🤖 AI Summary
This work addresses the limited interpretability and real-time controllability of existing vision–language–action (VLA) models, which hinder the direct transfer of interpretability techniques from large language models. The authors propose the first framework for feature observability and controllability in VLAs, leveraging linear probes to decode internal representations and applying lightweight linear interventions grounded in optimal control theory. This approach enables online behavioral steering without fine-tuning. Evaluated on π₀.₅ and OpenVLA, the method preserves closed-loop control capabilities while accurately aligning agent behavior with user intent, revealing that VLAs possess an inherently interpretable and dynamically controllable latent structure.
📝 Abstract
Vision-Language-Action Models (VLAs) have shown remarkable progress towards embodied intelligence. While their architecture partially resembles that of Large Language Models (LLMs), VLAs exhibit higher complexity due to their multi-modal inputs/outputs and often hybrid nature of transformer and diffusion heads.
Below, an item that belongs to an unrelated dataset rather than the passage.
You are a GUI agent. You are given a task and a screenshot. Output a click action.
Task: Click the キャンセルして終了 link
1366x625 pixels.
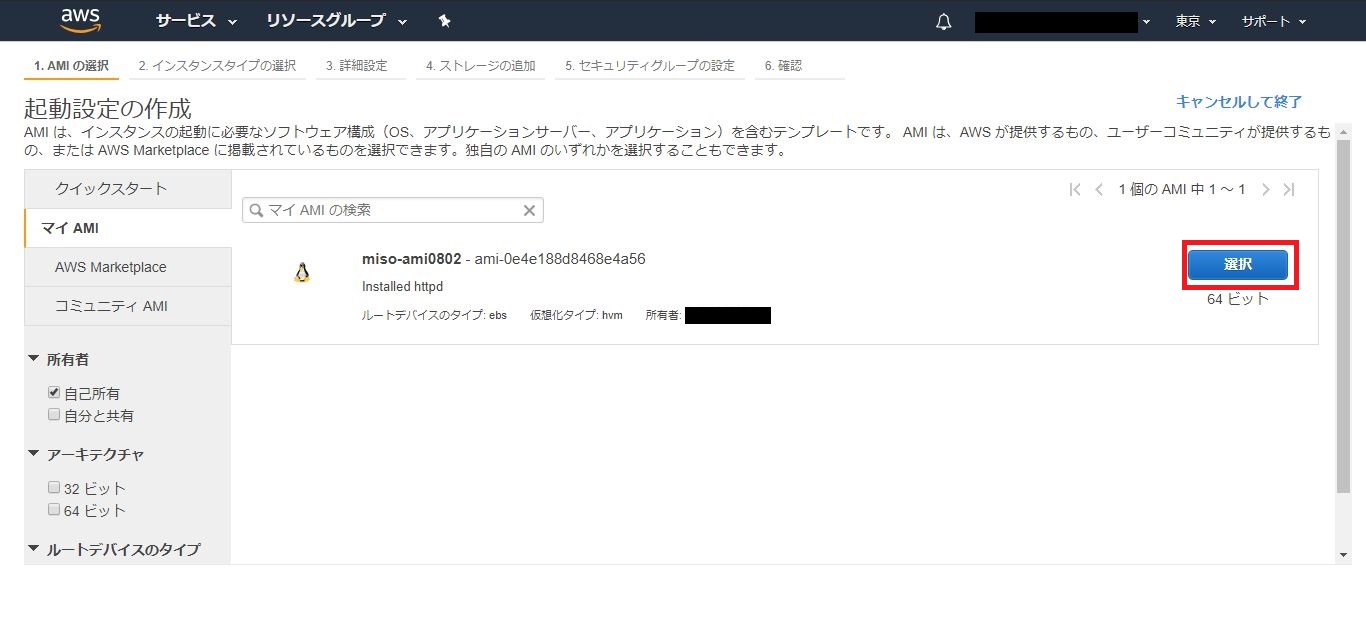(1238, 102)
This is part of the reason why insights from mechanistic interpretability in LLMs, which explain how the internal model representations relate to their output behavior, do not trivially transfer to VLA counterparts. In this work, we propose to close this gap by introducing and analyzing two main concepts: feature-observability and feature-controllability. In particular, we first study features that are linearly encoded in representation space, and show how they can be observed by means of a linear classifier. Then, we use a minimal linear intervention grounded in optimal control to accurately place internal representations and steer the VLA's output towards a desired region. Our results show that targeted, lightweight interventions can reliably steer a robot's behavior while preserving closed-loop capabilities. We demonstrate on different VLA architectures ($\pi_{0.5}$ and OpenVLA) through simulation experiments that VLAs possess interpretable internal structure amenable to online adaptation without fine-tuning, enabling real-time alignment with user preferences and task requirements.